そんな動きを先ほどから繰り返していたのだろう。ついには腕を下ろしたまま頭の中で考えを整理し始めてしまったようだ。
「そうだな。俺だったら気にせず描き始めてしまえというところだが。それはアドバイスになっているか?」
「相変わらずどうでもいいことには大雑把な人ですね」
「悪いが元々俺は風景画というのが苦手でな」
「知ってます。先輩は肖像画をよく描かれてるんですよね」
絵画作品というものにはいくつかの種類がある。
静止して動かない人工物や自然物を対象に描く静物画、動物や植物を描く博物画。自然の風景を描く風景画に、特定の人物を描く肖像画。他にも宗教画や風俗画などというものもある。
その中で我が美術部で扱うのは風景画、静物画、博物画、そして肖像画の四つが主となっている。
「自慢じゃないが入部したころからほとんど肖像画しか描いてこなかったからな」
「えぇ、本当に自慢にもなりませんね」
一応あまり堅苦しい部活動というわけでもなく、ある程度は部員たちの自由に描いても良いという風習はあるのだが、ただ一つ一定周期ごとに作品を発表するという決まりごとがある。

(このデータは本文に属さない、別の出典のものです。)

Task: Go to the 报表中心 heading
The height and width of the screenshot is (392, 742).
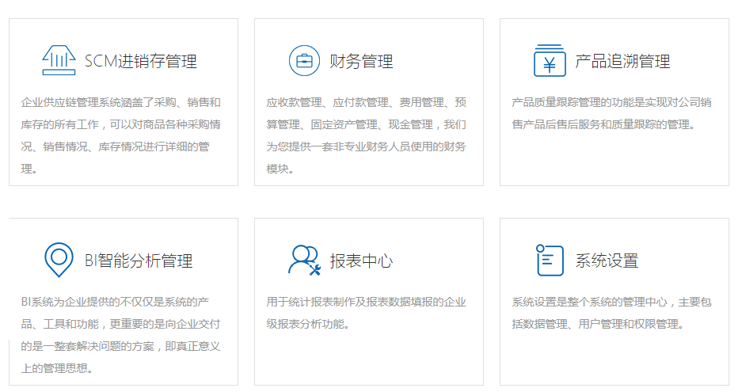Action: point(361,261)
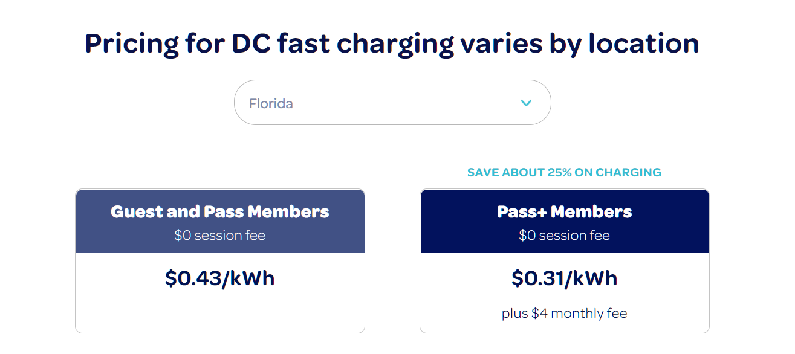Click 'SAVE ABOUT 25% ON CHARGING' label
Screen dimensions: 795x354
click(x=564, y=172)
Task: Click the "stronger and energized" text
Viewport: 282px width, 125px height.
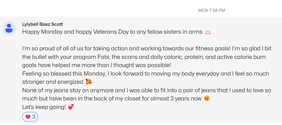Action: [x=53, y=82]
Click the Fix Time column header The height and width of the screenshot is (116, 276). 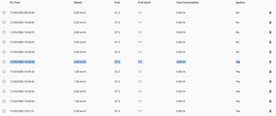point(15,2)
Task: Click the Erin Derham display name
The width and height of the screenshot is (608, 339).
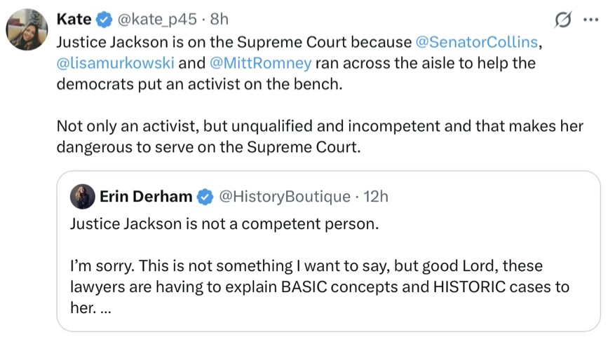Action: click(145, 197)
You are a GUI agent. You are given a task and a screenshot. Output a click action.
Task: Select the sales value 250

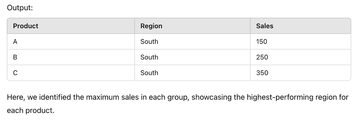pyautogui.click(x=300, y=57)
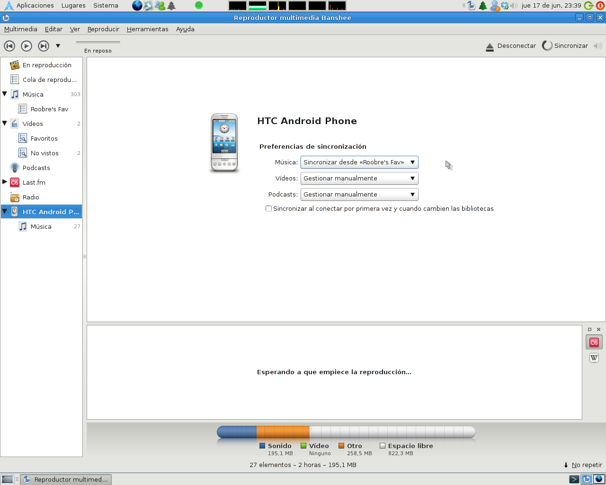The width and height of the screenshot is (606, 485).
Task: Click the Previous track button
Action: point(9,46)

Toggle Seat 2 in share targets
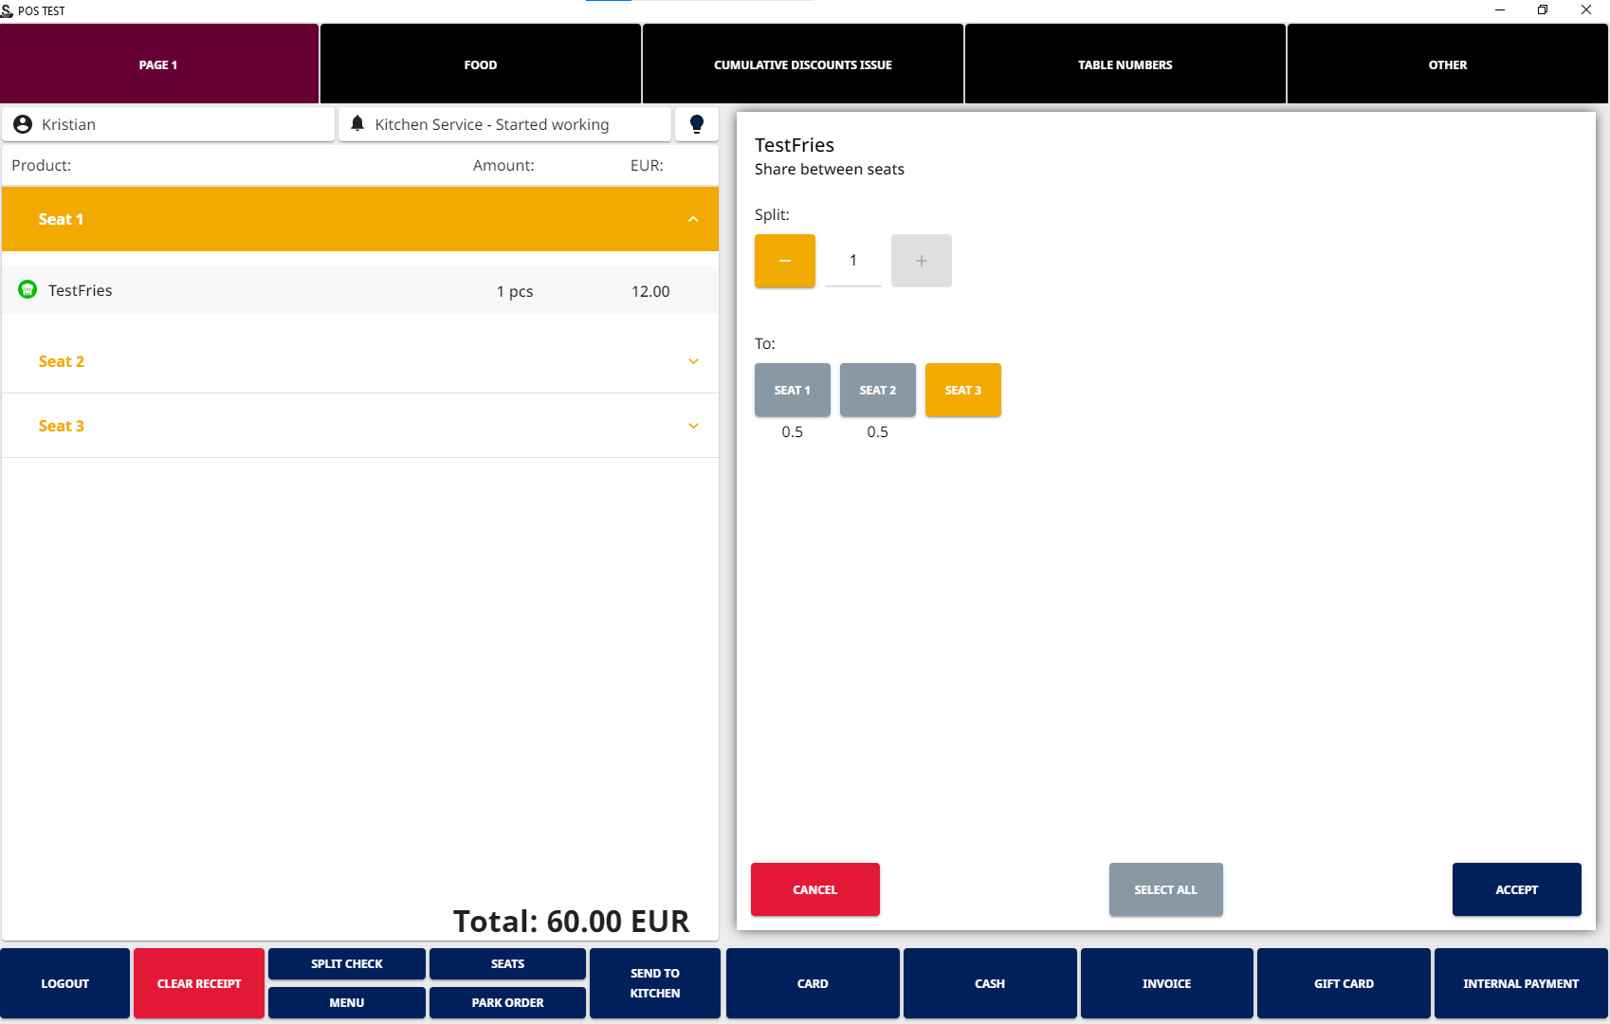click(x=877, y=390)
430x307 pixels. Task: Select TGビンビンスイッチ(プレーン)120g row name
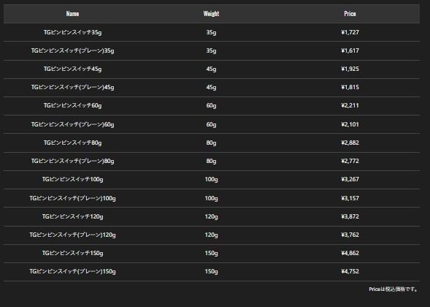click(73, 235)
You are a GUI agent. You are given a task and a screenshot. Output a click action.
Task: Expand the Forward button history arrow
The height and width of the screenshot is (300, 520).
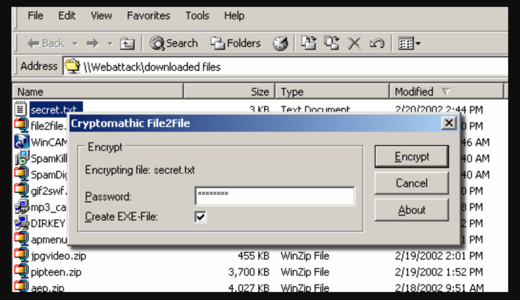point(110,44)
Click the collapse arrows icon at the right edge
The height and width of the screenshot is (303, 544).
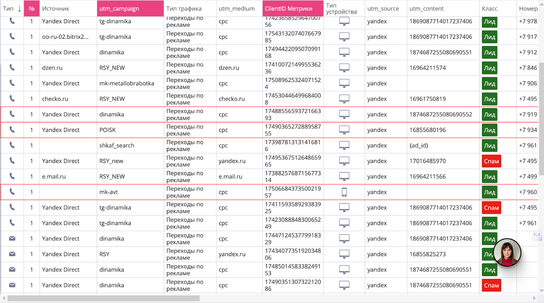[537, 235]
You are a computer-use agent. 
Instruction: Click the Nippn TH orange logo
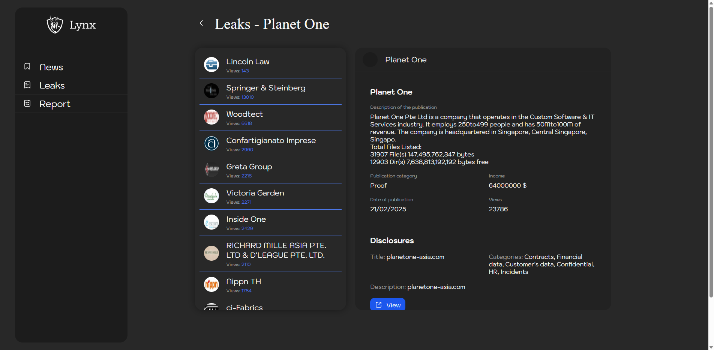[x=212, y=284]
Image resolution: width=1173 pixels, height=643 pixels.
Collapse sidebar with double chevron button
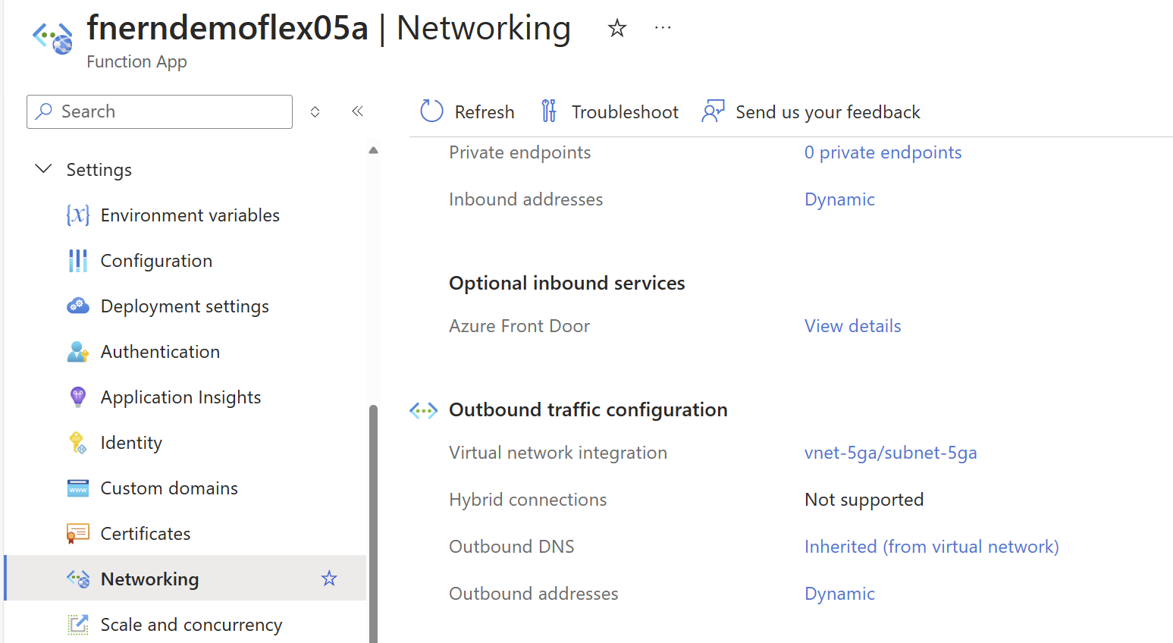[358, 111]
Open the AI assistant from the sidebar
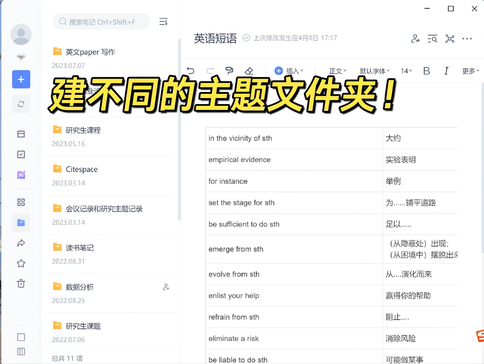Image resolution: width=484 pixels, height=364 pixels. tap(21, 175)
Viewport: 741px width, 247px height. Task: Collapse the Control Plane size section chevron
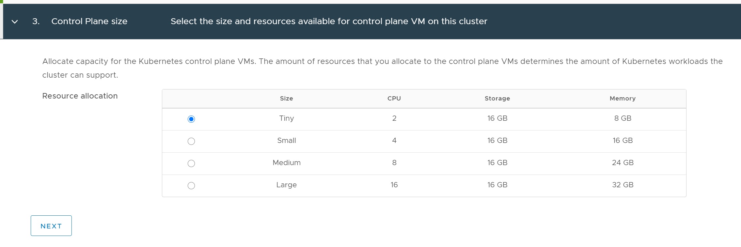point(15,22)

コンクールに出品でもいいし顧問に提出という形でも構わない。自由に過ごしても良いが何らかの結果を形にしろというのが昔からの習わしとして部のルールと定められている。
ただし受験生である三年生はそれらに縛られないというのが暗黙のルールとはなっているのだが――。
「まぁいいです。アドバイスにはならなくても誰かの意見が聞きたい気分なので。少しお時間を頂けますか?」
そう言いながら椅子から立ち上がった彼女は部屋に置いてあるスケッチブックを手に取り、近くにある机の上に広げて線を描き始める。
「私のイメージを見せるので感想を頂けますか」
俺の返事など聞きもせず手を動かし始める彼女の姿に、俺はいつかの彼女の姉の姿を想い重ねる。
なんてことはない。やはり彼女たちはしっかりと姉妹だったということだ。
「分かった。だがあまり期待してくれるなよ」
そんな俺の言葉に振り返り、彼女は微笑を浮かべる。